Course Description: C.S. Lewis was one of the most popular and prolific Christian writers of the 20th century. This course offers a detailed study and analysis of Lewis’ major works, including theology and apologetics (e.g. Mere Christianity, The Problem of Pain, and Miracles), spirituality (e.g. Letters to Malcolm and The Screwtape Letters), along with relevant selections from his autobiographical, fantasy, and fiction works (especially, Surprised by Joy, The Space Trilogy, and The Chronicles of Narnia), in order to provide students with a comprehensive overview of his Christian vision of God, humanity, culture, and the cosmos.

Course Objectives:

  1. The students will become thoroughly acquainted with the principal books and essays of C.S. Lewis relevant to his Christian worldview, and how the perspectives put forward in those writings also are reflected in some of his principal works of fiction.

  2. Students will have the thought of Lewis outlined in systematic form (something he never did himself!) in order to better appreciate his worldview.

  3. Some of the points made by Lewis are contentious, thus, students will become familiar with the main lines of critique of the Christian vision of C.S. Lewis.

  4. The students will learn about Lewis’ search for an historic, mainstream Christian orthodoxy as a “springboard” for authentic ecumenical dialogue, as well as the difficulties in finding and articulating this “Mere Christianity.”

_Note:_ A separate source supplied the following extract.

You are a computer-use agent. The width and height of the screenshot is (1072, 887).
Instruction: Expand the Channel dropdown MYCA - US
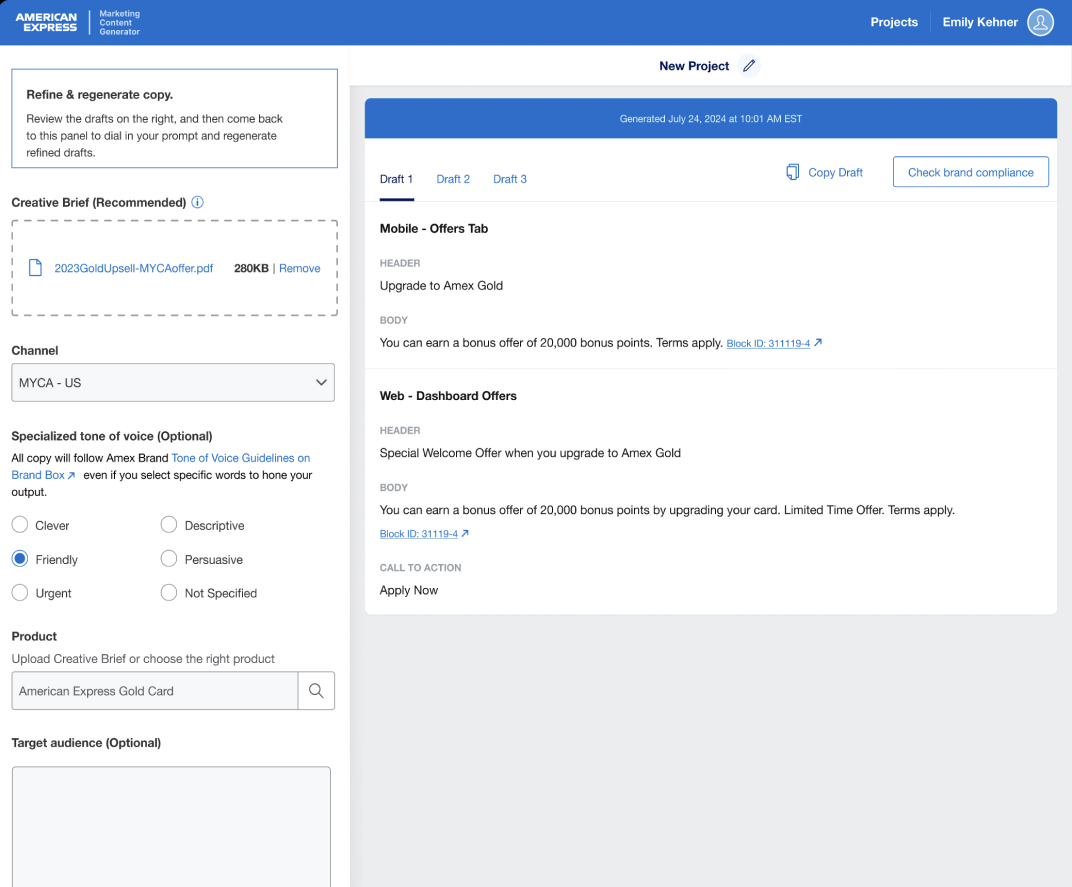(x=173, y=383)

  5. The students will gain an appreciation for the depth of Lewis’ cultural critique of the decline of western civilization, especially the dangers of religious skepticism, moral nihilism, “scientism,” and totalitarianism.

  6. This course will equip students in the future to read and more deeply appreciate other great works by Lewis not covered in depth here: for example, The Four Loves, The Pilgrims Regress, and Till We Have Faces.